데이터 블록
■ ■ ■ ■

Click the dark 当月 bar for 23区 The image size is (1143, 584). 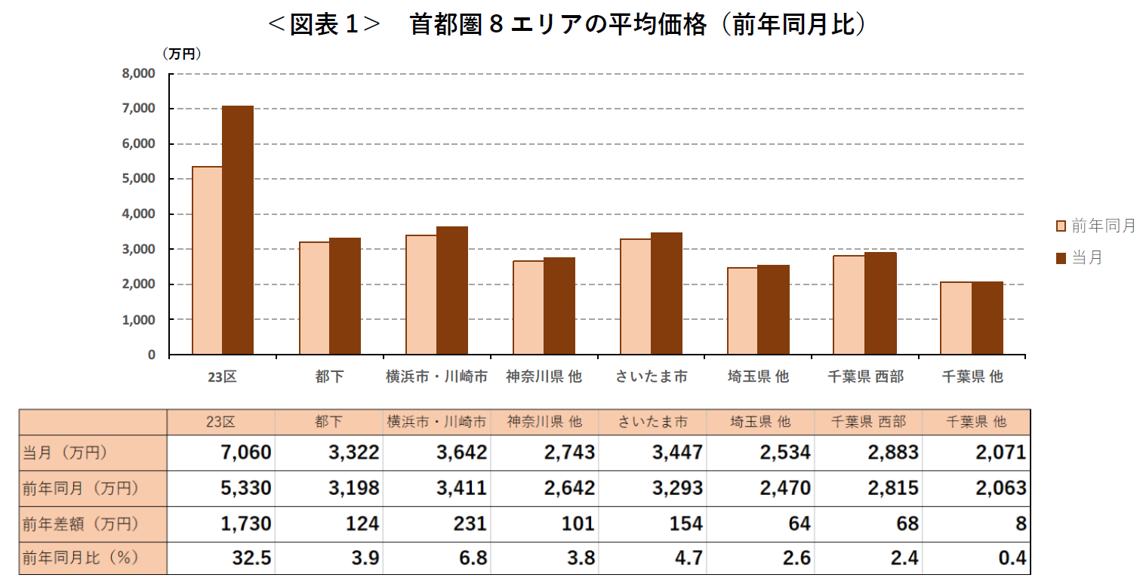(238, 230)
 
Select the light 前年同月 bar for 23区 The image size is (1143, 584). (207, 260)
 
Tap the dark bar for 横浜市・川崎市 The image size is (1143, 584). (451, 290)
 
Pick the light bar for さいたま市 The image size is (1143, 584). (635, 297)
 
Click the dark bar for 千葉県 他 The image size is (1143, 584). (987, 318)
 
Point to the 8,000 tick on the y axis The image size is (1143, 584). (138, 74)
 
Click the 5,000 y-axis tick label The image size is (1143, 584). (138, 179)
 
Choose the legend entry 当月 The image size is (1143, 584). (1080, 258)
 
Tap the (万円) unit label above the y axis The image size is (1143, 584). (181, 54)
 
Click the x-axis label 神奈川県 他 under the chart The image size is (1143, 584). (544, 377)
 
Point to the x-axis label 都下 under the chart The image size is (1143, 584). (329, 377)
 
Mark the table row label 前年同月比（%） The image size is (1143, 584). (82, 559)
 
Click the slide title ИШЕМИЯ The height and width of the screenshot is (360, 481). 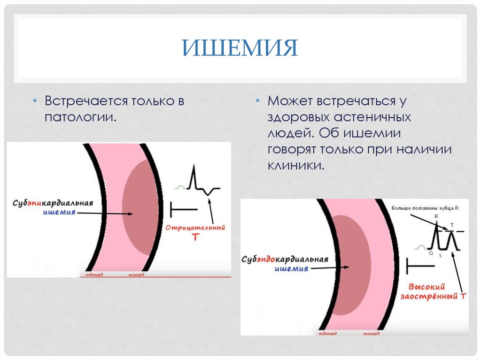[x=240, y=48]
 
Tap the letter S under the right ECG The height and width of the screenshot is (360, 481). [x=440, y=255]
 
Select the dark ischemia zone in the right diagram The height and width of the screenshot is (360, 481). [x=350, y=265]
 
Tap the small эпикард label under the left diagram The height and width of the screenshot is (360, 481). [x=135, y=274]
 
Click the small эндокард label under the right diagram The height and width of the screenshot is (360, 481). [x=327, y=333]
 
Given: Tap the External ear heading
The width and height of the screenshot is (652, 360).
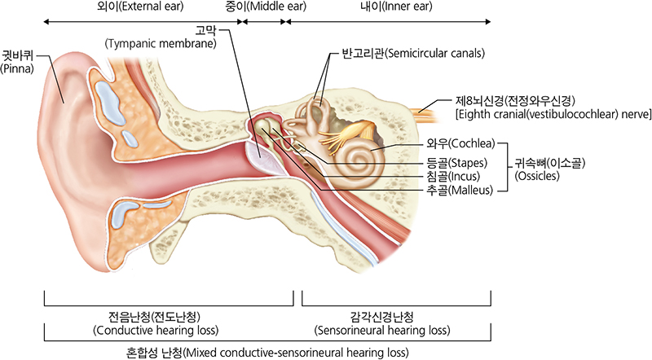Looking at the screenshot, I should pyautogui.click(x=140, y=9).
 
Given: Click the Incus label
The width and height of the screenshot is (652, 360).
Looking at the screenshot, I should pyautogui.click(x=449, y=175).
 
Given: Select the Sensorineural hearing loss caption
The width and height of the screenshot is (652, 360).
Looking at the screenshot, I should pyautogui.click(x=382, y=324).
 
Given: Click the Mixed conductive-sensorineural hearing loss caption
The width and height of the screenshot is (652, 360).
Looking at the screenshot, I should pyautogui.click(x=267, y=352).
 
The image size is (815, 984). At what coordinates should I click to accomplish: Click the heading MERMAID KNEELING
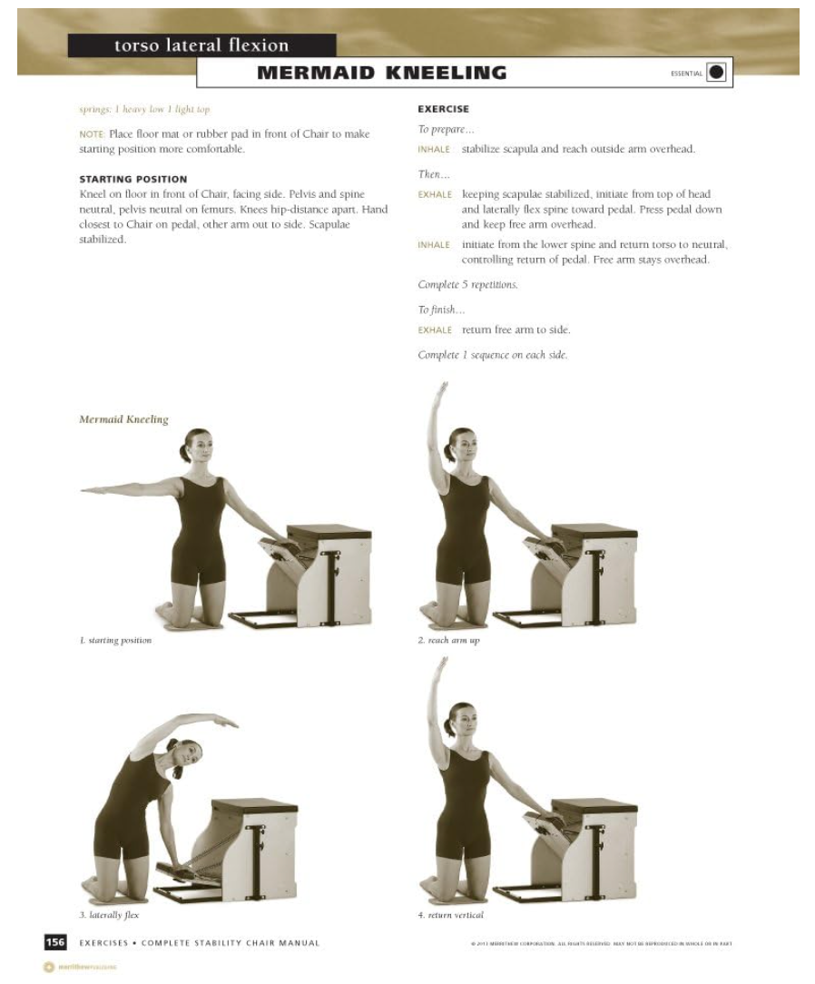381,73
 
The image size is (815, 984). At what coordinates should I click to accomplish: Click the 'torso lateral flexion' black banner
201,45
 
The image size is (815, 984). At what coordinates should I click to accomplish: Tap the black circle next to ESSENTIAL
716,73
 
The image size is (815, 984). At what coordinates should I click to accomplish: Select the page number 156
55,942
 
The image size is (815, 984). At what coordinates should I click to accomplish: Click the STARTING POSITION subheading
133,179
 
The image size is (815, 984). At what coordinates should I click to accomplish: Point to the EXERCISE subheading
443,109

■ ■ ■ ■

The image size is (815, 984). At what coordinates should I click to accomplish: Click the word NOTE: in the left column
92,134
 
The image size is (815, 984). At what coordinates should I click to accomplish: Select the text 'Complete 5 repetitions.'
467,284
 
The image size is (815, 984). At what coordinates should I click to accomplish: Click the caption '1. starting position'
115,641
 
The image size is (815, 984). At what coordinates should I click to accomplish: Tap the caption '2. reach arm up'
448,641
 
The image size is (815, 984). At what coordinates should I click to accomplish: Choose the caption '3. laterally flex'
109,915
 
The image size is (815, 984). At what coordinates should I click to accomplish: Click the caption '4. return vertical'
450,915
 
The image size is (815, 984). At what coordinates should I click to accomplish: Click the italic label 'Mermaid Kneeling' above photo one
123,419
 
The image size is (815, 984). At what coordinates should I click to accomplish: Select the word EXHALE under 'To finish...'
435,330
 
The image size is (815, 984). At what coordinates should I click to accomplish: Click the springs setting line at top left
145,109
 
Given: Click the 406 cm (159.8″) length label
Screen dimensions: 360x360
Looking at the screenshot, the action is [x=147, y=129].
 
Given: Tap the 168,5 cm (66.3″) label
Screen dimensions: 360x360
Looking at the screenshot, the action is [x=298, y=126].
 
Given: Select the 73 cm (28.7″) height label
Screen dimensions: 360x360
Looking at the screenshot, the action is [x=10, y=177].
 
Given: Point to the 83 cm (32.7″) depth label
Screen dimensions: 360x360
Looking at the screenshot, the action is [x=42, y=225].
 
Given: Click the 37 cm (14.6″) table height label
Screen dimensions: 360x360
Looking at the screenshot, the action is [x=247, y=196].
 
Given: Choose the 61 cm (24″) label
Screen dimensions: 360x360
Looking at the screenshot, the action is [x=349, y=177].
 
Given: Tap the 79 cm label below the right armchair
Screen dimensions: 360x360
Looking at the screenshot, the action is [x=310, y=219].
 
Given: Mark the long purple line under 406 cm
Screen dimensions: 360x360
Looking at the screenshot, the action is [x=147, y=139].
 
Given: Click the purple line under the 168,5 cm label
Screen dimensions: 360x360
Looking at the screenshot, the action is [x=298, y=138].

■ ■ ■ ■

목록에서 "caption '1. starting position'" 문구가 있는 줄부터 "Looking at the screenshot, the action is [x=298, y=138]." 문구가 있는 줄까지, 양 끝 줄을 포함하여 그대로 인용하시오.

The image size is (815, 984). At what coordinates should I click to accomplish: Click the caption '1. starting position'
115,641
 
The image size is (815, 984). At what coordinates should I click to accomplish: Tap the caption '2. reach arm up'
448,641
 
The image size is (815, 984). At what coordinates should I click to accomplish: Choose the caption '3. laterally flex'
109,915
 
The image size is (815, 984). At what coordinates should I click to accomplish: Click the caption '4. return vertical'
450,915
 
The image size is (815, 984). At what coordinates should I click to accomplish: Click the italic label 'Mermaid Kneeling' above photo one
123,419
 
The image size is (815, 984). At what coordinates should I click to accomplish: Select the word EXHALE under 'To finish...'
435,330
 
The image size is (815, 984). At what coordinates should I click to accomplish: Click the springs setting line at top left
145,109
 
Given: Click the 406 cm (159.8″) length label
Screen dimensions: 360x360
Looking at the screenshot, the action is [x=147, y=129].
 
Given: Tap the 168,5 cm (66.3″) label
Screen dimensions: 360x360
Looking at the screenshot, the action is [x=298, y=126].
 
Given: Select the 73 cm (28.7″) height label
Screen dimensions: 360x360
Looking at the screenshot, the action is [x=10, y=177].
 
Given: Point to the 83 cm (32.7″) depth label
Screen dimensions: 360x360
Looking at the screenshot, the action is [x=42, y=225].
 
Given: Click the 37 cm (14.6″) table height label
Screen dimensions: 360x360
Looking at the screenshot, the action is [x=247, y=196].
 
Given: Choose the 61 cm (24″) label
Screen dimensions: 360x360
Looking at the screenshot, the action is [x=349, y=177].
 
Given: Tap the 79 cm label below the right armchair
Screen dimensions: 360x360
Looking at the screenshot, the action is [x=310, y=219].
 
Given: Mark the long purple line under 406 cm
Screen dimensions: 360x360
Looking at the screenshot, the action is [x=147, y=139].
 
Given: Click the purple line under the 168,5 cm label
Screen dimensions: 360x360
Looking at the screenshot, the action is [x=298, y=138].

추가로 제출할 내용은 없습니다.